### Dataset

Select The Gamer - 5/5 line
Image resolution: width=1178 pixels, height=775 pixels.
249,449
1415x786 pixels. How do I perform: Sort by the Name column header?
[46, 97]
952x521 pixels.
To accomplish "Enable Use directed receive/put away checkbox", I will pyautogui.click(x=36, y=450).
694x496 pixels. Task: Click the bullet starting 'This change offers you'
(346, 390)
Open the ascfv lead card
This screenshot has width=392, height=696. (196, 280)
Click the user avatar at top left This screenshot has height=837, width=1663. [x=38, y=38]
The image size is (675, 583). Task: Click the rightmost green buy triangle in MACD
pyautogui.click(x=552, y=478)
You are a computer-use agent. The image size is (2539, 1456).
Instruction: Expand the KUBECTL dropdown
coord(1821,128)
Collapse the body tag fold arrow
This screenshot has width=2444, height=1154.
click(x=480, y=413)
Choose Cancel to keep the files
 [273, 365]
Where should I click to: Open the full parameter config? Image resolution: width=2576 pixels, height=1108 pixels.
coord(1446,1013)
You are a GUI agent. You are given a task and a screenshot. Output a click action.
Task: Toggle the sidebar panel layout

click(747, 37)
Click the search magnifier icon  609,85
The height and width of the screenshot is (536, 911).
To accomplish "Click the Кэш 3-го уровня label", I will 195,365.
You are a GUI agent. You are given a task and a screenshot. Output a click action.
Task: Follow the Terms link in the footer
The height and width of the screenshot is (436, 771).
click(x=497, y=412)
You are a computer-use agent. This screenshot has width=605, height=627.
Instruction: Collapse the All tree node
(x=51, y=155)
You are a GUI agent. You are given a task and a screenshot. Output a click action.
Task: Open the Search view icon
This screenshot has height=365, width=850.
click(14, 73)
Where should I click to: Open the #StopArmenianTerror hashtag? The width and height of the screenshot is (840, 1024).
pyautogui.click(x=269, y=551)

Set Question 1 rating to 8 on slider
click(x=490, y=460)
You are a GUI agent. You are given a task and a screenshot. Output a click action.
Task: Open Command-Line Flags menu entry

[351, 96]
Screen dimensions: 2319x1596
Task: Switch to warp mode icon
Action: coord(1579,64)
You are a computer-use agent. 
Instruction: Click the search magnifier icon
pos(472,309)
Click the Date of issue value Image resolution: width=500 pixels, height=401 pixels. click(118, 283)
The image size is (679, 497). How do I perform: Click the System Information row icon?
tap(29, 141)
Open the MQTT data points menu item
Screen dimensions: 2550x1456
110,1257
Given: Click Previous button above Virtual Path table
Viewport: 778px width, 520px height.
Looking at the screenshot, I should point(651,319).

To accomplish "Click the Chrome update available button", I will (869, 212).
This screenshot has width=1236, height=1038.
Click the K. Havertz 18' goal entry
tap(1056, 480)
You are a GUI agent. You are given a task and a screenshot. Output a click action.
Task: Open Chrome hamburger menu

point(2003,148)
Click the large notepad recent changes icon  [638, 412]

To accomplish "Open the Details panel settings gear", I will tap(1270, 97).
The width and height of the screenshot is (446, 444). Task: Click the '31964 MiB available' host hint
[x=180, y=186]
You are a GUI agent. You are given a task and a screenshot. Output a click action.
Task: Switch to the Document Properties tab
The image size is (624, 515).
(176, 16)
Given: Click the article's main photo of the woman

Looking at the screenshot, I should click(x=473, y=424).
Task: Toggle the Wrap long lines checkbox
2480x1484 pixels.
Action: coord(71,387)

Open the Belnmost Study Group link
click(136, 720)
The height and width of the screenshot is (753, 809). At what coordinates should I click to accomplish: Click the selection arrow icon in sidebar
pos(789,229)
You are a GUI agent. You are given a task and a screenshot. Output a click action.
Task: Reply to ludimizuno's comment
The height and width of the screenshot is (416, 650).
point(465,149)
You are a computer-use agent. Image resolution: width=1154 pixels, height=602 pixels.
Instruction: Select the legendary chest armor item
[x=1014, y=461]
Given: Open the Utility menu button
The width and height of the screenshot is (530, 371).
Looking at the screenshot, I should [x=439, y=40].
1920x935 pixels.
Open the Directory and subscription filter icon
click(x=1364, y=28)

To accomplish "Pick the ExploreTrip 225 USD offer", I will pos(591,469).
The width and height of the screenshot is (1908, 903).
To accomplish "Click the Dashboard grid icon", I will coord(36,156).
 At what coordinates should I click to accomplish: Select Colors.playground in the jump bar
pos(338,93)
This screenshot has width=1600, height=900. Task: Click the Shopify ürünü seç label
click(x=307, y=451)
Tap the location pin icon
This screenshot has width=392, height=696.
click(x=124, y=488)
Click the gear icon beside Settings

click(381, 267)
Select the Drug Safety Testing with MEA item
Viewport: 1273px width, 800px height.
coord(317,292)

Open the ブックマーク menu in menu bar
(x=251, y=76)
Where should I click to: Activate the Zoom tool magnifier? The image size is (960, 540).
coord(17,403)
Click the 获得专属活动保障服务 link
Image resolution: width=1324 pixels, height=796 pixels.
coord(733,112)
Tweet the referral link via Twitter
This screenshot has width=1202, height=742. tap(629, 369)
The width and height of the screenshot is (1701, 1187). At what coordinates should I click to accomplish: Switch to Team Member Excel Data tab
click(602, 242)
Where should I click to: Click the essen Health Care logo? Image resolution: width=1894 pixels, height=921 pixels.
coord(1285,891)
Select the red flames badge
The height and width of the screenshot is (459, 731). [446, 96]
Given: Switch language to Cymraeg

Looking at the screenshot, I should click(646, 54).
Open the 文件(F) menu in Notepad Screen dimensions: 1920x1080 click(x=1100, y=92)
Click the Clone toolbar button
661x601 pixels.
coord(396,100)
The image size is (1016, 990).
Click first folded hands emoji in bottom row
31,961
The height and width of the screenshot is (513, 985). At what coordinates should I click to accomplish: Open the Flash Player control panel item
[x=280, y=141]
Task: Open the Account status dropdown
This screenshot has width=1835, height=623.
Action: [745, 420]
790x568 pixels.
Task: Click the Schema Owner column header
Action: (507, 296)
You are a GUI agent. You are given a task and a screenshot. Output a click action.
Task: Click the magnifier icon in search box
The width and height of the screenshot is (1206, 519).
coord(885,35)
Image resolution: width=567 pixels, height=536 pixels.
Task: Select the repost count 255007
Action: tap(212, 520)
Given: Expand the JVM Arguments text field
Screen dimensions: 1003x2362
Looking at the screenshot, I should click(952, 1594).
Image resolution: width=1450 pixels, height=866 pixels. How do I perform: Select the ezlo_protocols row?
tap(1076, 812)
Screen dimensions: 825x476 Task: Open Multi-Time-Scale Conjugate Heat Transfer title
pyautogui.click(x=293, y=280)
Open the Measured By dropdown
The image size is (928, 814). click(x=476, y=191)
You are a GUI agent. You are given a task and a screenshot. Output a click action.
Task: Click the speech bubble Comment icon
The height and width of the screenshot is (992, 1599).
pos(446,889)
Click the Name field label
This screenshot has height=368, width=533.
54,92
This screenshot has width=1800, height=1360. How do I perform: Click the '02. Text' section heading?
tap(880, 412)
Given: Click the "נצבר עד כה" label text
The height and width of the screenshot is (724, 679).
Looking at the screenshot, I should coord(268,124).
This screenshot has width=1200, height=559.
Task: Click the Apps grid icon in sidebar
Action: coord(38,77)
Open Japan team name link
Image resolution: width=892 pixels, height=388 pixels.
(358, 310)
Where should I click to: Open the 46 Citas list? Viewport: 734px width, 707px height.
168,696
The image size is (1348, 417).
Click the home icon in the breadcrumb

######

Problem: Rewrite the listing above, changing every "GUI agent" to "UI agent" and leaving all other text untouched.

Reply to the exercise:
Select The Gamer - 5/5 line
Image resolution: width=1178 pixels, height=775 pixels.
249,449
1415x786 pixels. How do I perform: Sort by the Name column header?
[46, 97]
952x521 pixels.
To accomplish "Enable Use directed receive/put away checkbox", I will pyautogui.click(x=36, y=450).
694x496 pixels. Task: Click the bullet starting 'This change offers you'
(346, 390)
Open the ascfv lead card
This screenshot has width=392, height=696. (196, 280)
Click the user avatar at top left This screenshot has height=837, width=1663. [x=38, y=38]
The image size is (675, 583). Task: Click the rightmost green buy triangle in MACD
pyautogui.click(x=552, y=478)
You are a computer-use agent. The image size is (2539, 1456).
Instruction: Expand the KUBECTL dropdown
coord(1821,128)
Collapse the body tag fold arrow
This screenshot has width=2444, height=1154.
click(x=480, y=413)
Choose Cancel to keep the files
 [273, 365]
Where should I click to: Open the full parameter config? Image resolution: width=2576 pixels, height=1108 pixels.
coord(1446,1013)
You are a UI agent. You are given a task and a screenshot. Output a click action.
Task: Toggle the sidebar panel layout

click(747, 37)
Click the search magnifier icon  609,85
The height and width of the screenshot is (536, 911).
To accomplish "Click the Кэш 3-го уровня label", I will 195,365.
You are a UI agent. You are given a task and a screenshot. Output a click action.
Task: Follow the Terms link in the footer
The height and width of the screenshot is (436, 771).
click(x=497, y=412)
You are a computer-use agent. This screenshot has width=605, height=627.
Instruction: Collapse the All tree node
(x=51, y=155)
You are a UI agent. You are given a task and a screenshot. Output a click action.
Task: Open the Search view icon
This screenshot has height=365, width=850.
click(14, 73)
Where should I click to: Open the #StopArmenianTerror hashtag? The width and height of the screenshot is (840, 1024).
pyautogui.click(x=269, y=551)

Set Question 1 rating to 8 on slider
click(x=490, y=460)
You are a UI agent. You are given a task and a screenshot. Output a click action.
Task: Open Command-Line Flags menu entry

[351, 96]
Screen dimensions: 2319x1596
Task: Switch to warp mode icon
Action: coord(1579,64)
You are a computer-use agent. 
Instruction: Click the search magnifier icon
pos(472,309)
Click the Date of issue value Image resolution: width=500 pixels, height=401 pixels. click(118, 283)
The image size is (679, 497). How do I perform: Click the System Information row icon?
tap(29, 141)
Open the MQTT data points menu item
Screen dimensions: 2550x1456
110,1257
Given: Click Previous button above Virtual Path table
Viewport: 778px width, 520px height.
Looking at the screenshot, I should point(651,319).

To accomplish "Click the Chrome update available button", I will (869, 212).
This screenshot has width=1236, height=1038.
Click the K. Havertz 18' goal entry
tap(1056, 480)
You are a UI agent. You are given a task and a screenshot. Output a click action.
Task: Open Chrome hamburger menu

point(2003,148)
Click the large notepad recent changes icon  [638, 412]

To accomplish "Open the Details panel settings gear", I will tap(1270, 97).
The width and height of the screenshot is (446, 444). Task: Click the '31964 MiB available' host hint
[x=180, y=186]
You are a UI agent. You are given a task and a screenshot. Output a click action.
Task: Switch to the Document Properties tab
The image size is (624, 515).
(176, 16)
Given: Click the article's main photo of the woman

Looking at the screenshot, I should click(x=473, y=424).
Task: Toggle the Wrap long lines checkbox
2480x1484 pixels.
Action: coord(71,387)

Open the Belnmost Study Group link
click(136, 720)
The height and width of the screenshot is (753, 809). At what coordinates should I click to accomplish: Click the selection arrow icon in sidebar
pos(789,229)
You are a UI agent. You are given a task and a screenshot. Output a click action.
Task: Reply to ludimizuno's comment
The height and width of the screenshot is (416, 650).
point(465,149)
You are a computer-use agent. Image resolution: width=1154 pixels, height=602 pixels.
Instruction: Select the legendary chest armor item
[x=1014, y=461]
Given: Open the Utility menu button
The width and height of the screenshot is (530, 371).
Looking at the screenshot, I should [x=439, y=40].
1920x935 pixels.
Open the Directory and subscription filter icon
click(x=1364, y=28)

To accomplish "Pick the ExploreTrip 225 USD offer", I will pos(591,469).
The width and height of the screenshot is (1908, 903).
To accomplish "Click the Dashboard grid icon", I will coord(36,156).
 At what coordinates should I click to accomplish: Select Colors.playground in the jump bar
pos(338,93)
This screenshot has width=1600, height=900. Task: Click the Shopify ürünü seç label
click(x=307, y=451)
Tap the location pin icon
This screenshot has width=392, height=696.
click(x=124, y=488)
Click the gear icon beside Settings

click(381, 267)
Select the Drug Safety Testing with MEA item
Viewport: 1273px width, 800px height.
coord(317,292)

Open the ブックマーク menu in menu bar
(x=251, y=76)
Where should I click to: Activate the Zoom tool magnifier? The image size is (960, 540).
coord(17,403)
Click the 获得专属活动保障服务 link
Image resolution: width=1324 pixels, height=796 pixels.
coord(733,112)
Tweet the referral link via Twitter
This screenshot has width=1202, height=742. tap(629, 369)
The width and height of the screenshot is (1701, 1187). At what coordinates should I click to accomplish: Switch to Team Member Excel Data tab
click(602, 242)
Where should I click to: Click the essen Health Care logo? Image resolution: width=1894 pixels, height=921 pixels.
coord(1285,891)
Select the red flames badge
The height and width of the screenshot is (459, 731). [446, 96]
Given: Switch language to Cymraeg

Looking at the screenshot, I should click(646, 54).
Open the 文件(F) menu in Notepad Screen dimensions: 1920x1080 click(x=1100, y=92)
Click the Clone toolbar button
661x601 pixels.
coord(396,100)
The image size is (1016, 990).
Click first folded hands emoji in bottom row
31,961
The height and width of the screenshot is (513, 985). At what coordinates should I click to accomplish: Open the Flash Player control panel item
[x=280, y=141]
Task: Open the Account status dropdown
This screenshot has width=1835, height=623.
Action: [745, 420]
790x568 pixels.
Task: Click the Schema Owner column header
Action: (507, 296)
You are a UI agent. You are given a task and a screenshot. Output a click action.
Task: Click the magnifier icon in search box
The width and height of the screenshot is (1206, 519).
coord(885,35)
Image resolution: width=567 pixels, height=536 pixels.
Task: Select the repost count 255007
Action: tap(212, 520)
Given: Expand the JVM Arguments text field
Screen dimensions: 1003x2362
Looking at the screenshot, I should click(952, 1594).
Image resolution: width=1450 pixels, height=866 pixels. How do I perform: Select the ezlo_protocols row?
tap(1076, 812)
Screen dimensions: 825x476 Task: Open Multi-Time-Scale Conjugate Heat Transfer title
pyautogui.click(x=293, y=280)
Open the Measured By dropdown
The image size is (928, 814). click(x=476, y=191)
You are a UI agent. You are given a task and a screenshot. Output a click action.
Task: Click the speech bubble Comment icon
The height and width of the screenshot is (992, 1599).
pos(446,889)
Click the Name field label
This screenshot has height=368, width=533.
54,92
This screenshot has width=1800, height=1360. How do I perform: Click the '02. Text' section heading?
tap(880, 412)
Given: Click the "נצבר עד כה" label text
The height and width of the screenshot is (724, 679).
Looking at the screenshot, I should coord(268,124).
This screenshot has width=1200, height=559.
Task: Click the Apps grid icon in sidebar
Action: coord(38,77)
Open Japan team name link
Image resolution: width=892 pixels, height=388 pixels.
(358, 310)
Where should I click to: Open the 46 Citas list? Viewport: 734px width, 707px height.
168,696
The image size is (1348, 417).
Click the home icon in the breadcrumb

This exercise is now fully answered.